At Yesterdays bottle I asked around, asked all the advanced old timer bottle experts if they ever seen or heard of the Amber Norris Quart. They all said NO. But one guy, Bruce Heckman keeps well detailed records of known Michigan bottles & said Supposably it's only known to come in Aqua. So gotta be a rare one. LEON.


----------



## historic-antiques (Nov 14, 2018)

Great finds Leon, and great techniques in finding the deposit of bottles!  Nice treasure, now to be preserved forever!!


----------



## CanYouDigIt! (Nov 22, 2018)

Way to go Leon!  That amber Norris is fantastic. What squat sodas did you find?


----------



## sunrunner (Nov 23, 2018)

good going on the digging .


----------



## hemihampton (Nov 23, 2018)

CanYouDigIt! said:


> Way to go Leon!  That amber Norris is fantastic. What squat sodas did you find?




Hi Vic, The Squats Soda's were A. Trombley from Bay City Michigan & L. Quinnin which I think is Bay City also, but could be Saginaw, no city was listed on this bottle. LEON.


----------



## blobbottlebob (Nov 23, 2018)

Nice Dig. Congratulations. That is a lot of stuff for one trip out.
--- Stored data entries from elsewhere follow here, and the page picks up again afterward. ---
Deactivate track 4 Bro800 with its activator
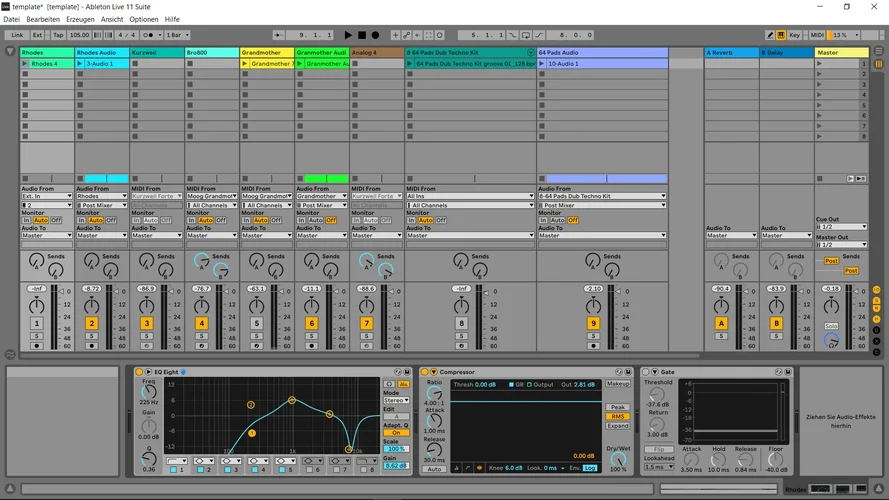This screenshot has width=889, height=500. [x=201, y=323]
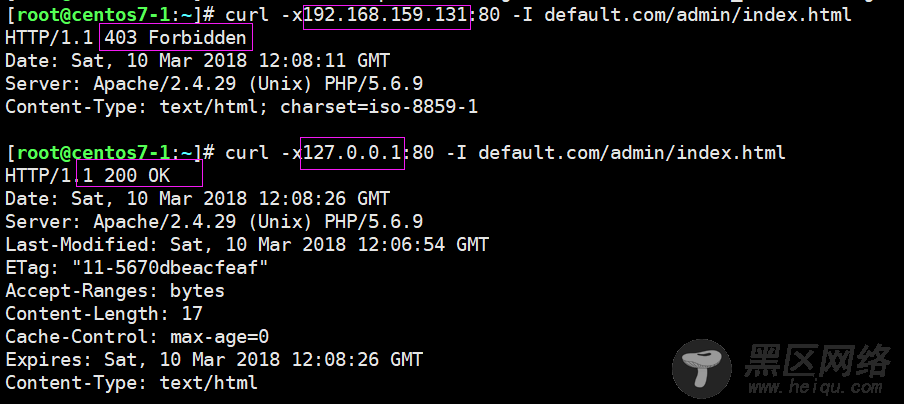This screenshot has width=904, height=404.
Task: Click the Content-Length: 17 line
Action: [104, 314]
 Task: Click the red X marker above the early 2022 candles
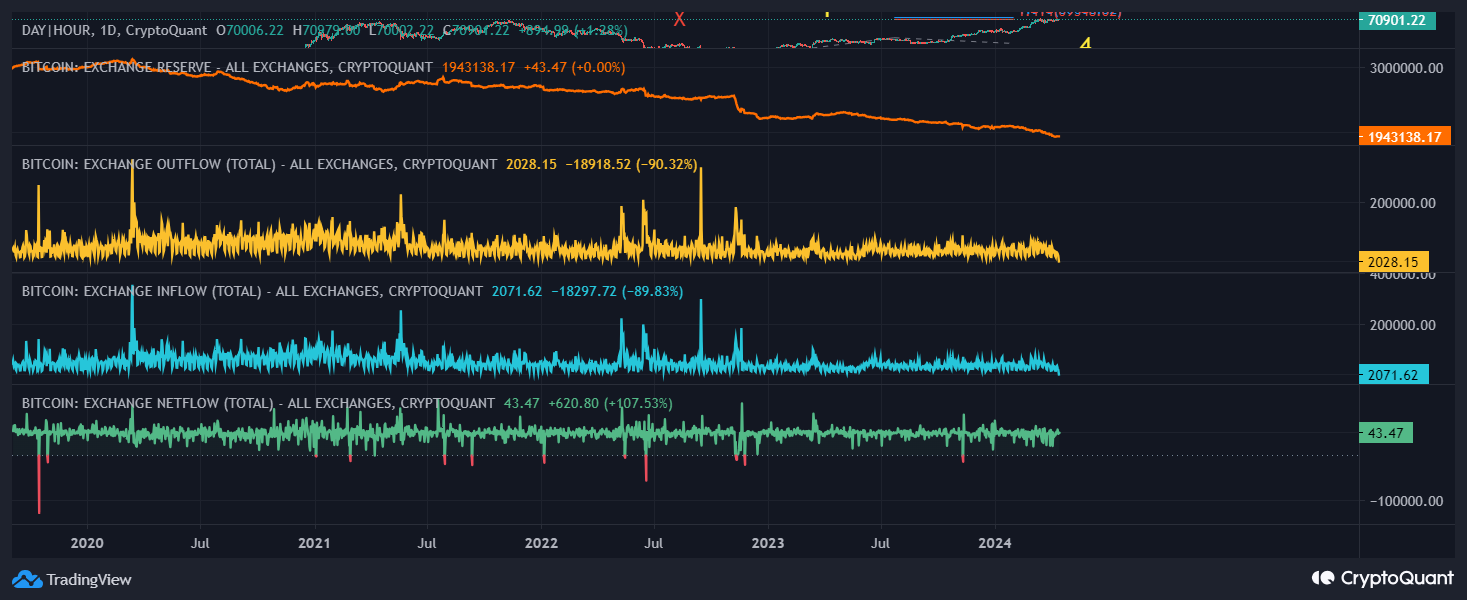679,17
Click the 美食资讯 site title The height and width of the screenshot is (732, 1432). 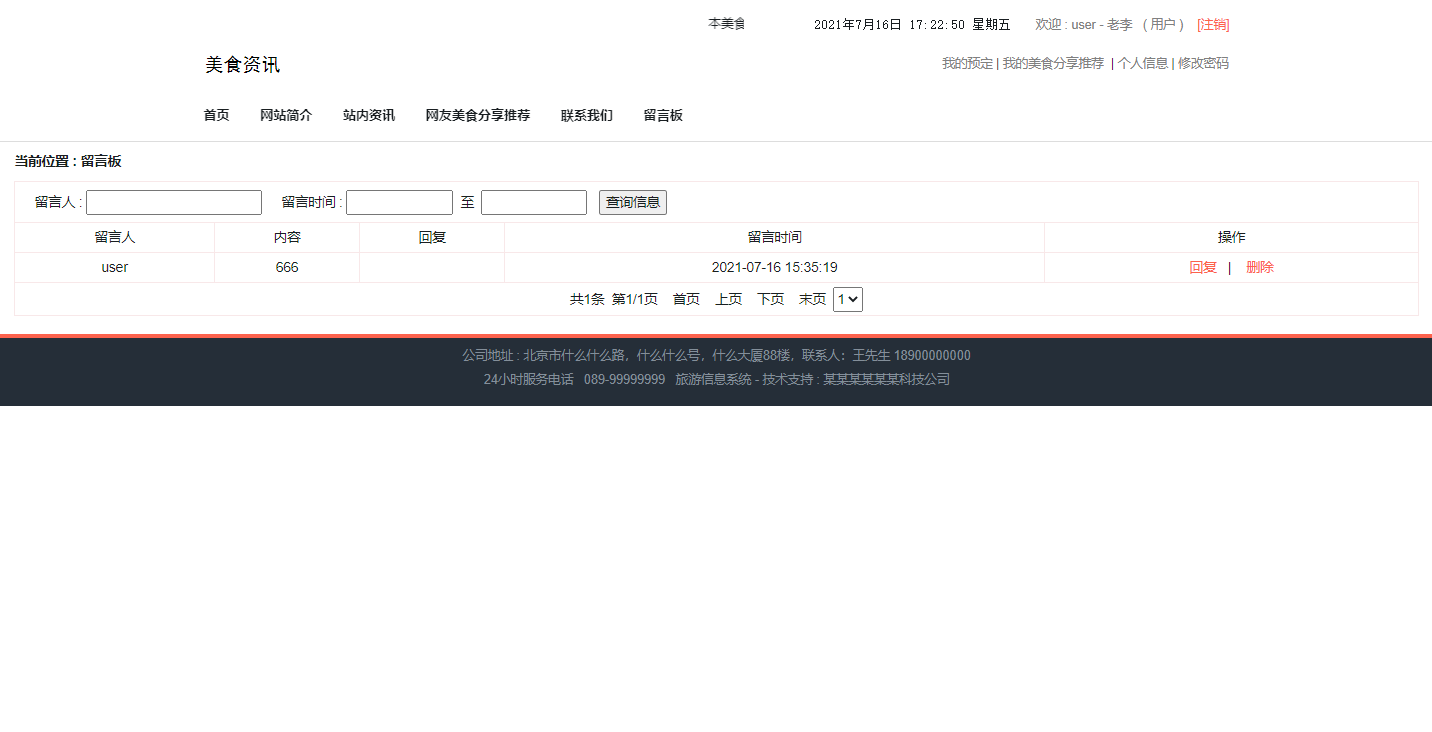coord(241,64)
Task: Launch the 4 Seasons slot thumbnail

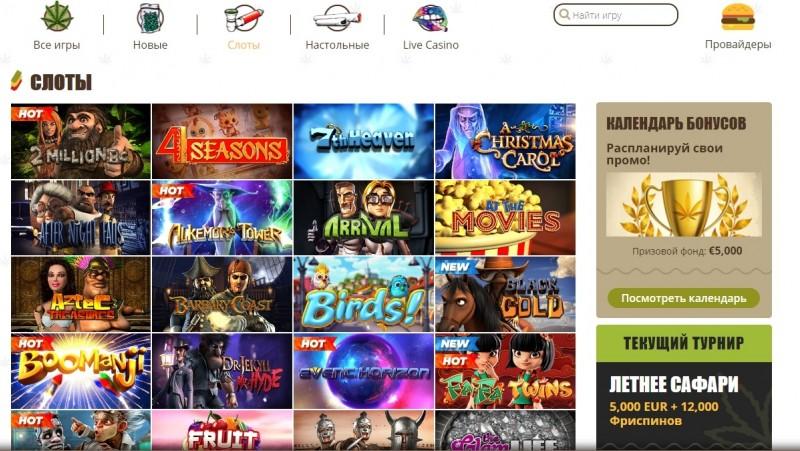Action: pyautogui.click(x=222, y=141)
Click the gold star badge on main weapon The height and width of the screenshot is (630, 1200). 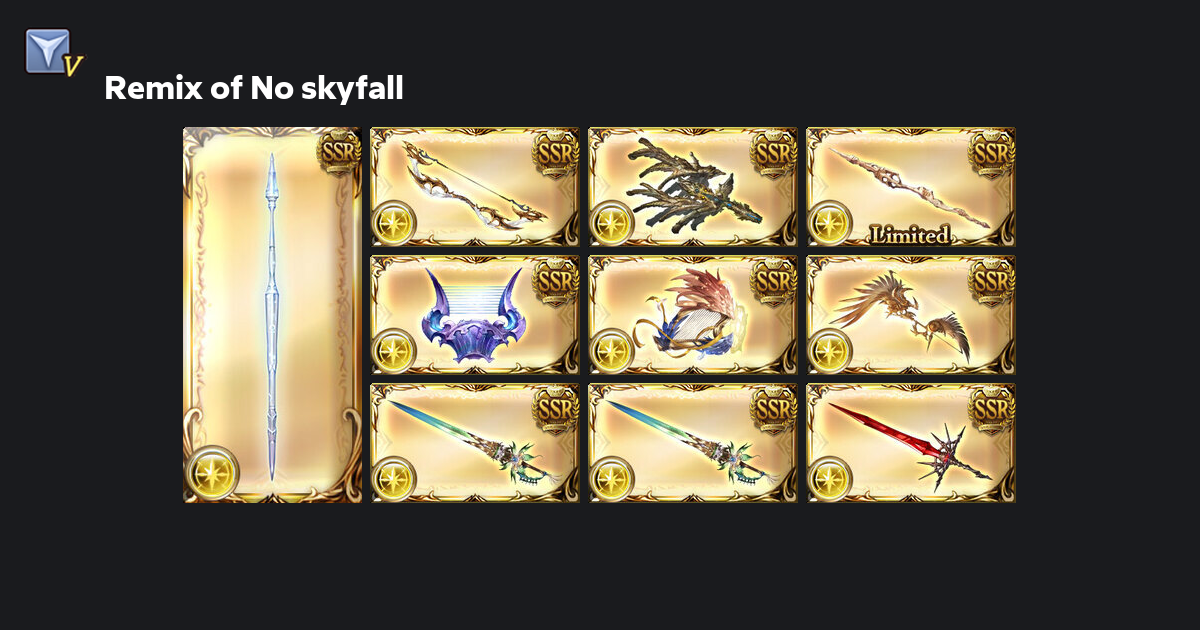213,474
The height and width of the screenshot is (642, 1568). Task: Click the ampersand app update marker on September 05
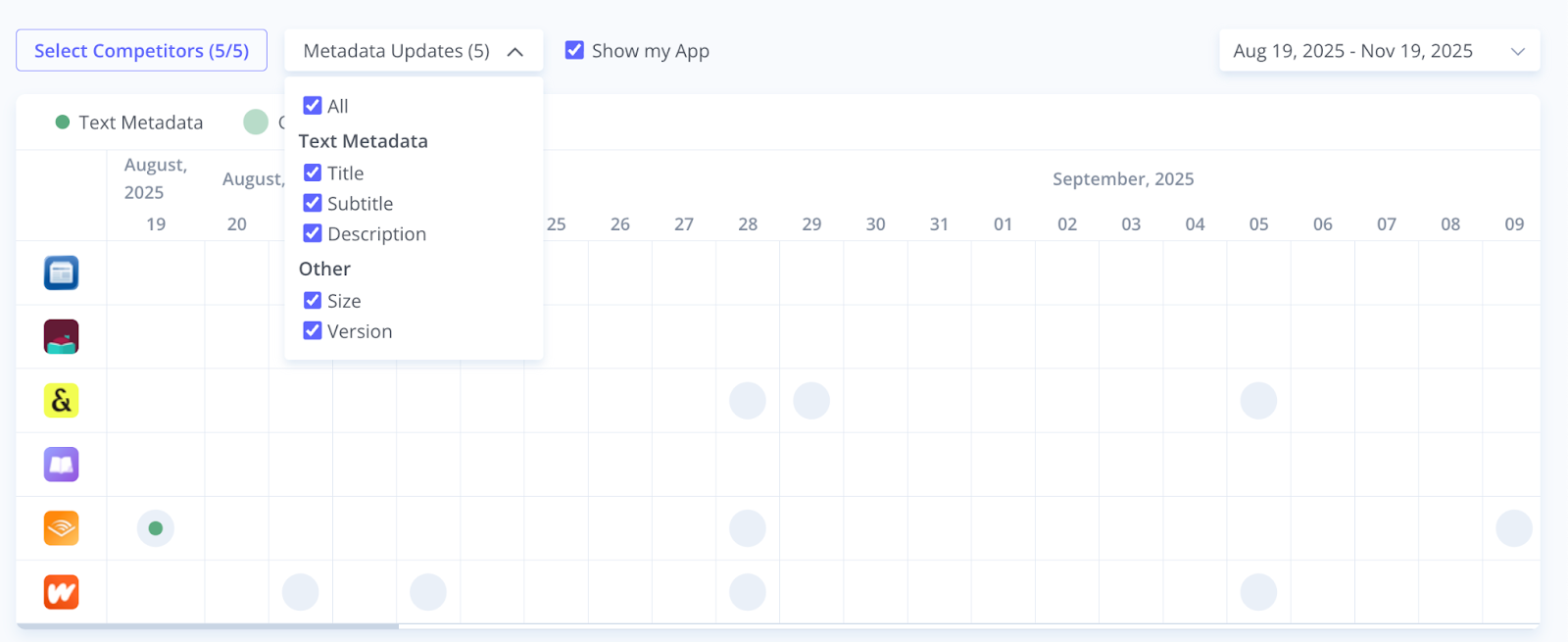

I love the early aqua mineral waters as well as any extremely rare amber blob. Very nice dig indeed.


----------



## BottleDragon (Nov 23, 2018)

Real nice haul, and great job finding it.


----------



## GLASSHOPPER55 (Nov 29, 2018)

Nice digs, Leon. Love the in-situ shots. Makes me feel I'm right there diggin' along with you.


----------



## Warf rat (Dec 2, 2018)

Super stuff, what fun!


----------



## RelicRaker (Dec 2, 2018)

Wow, Leon! Those are some sweet finds.


----------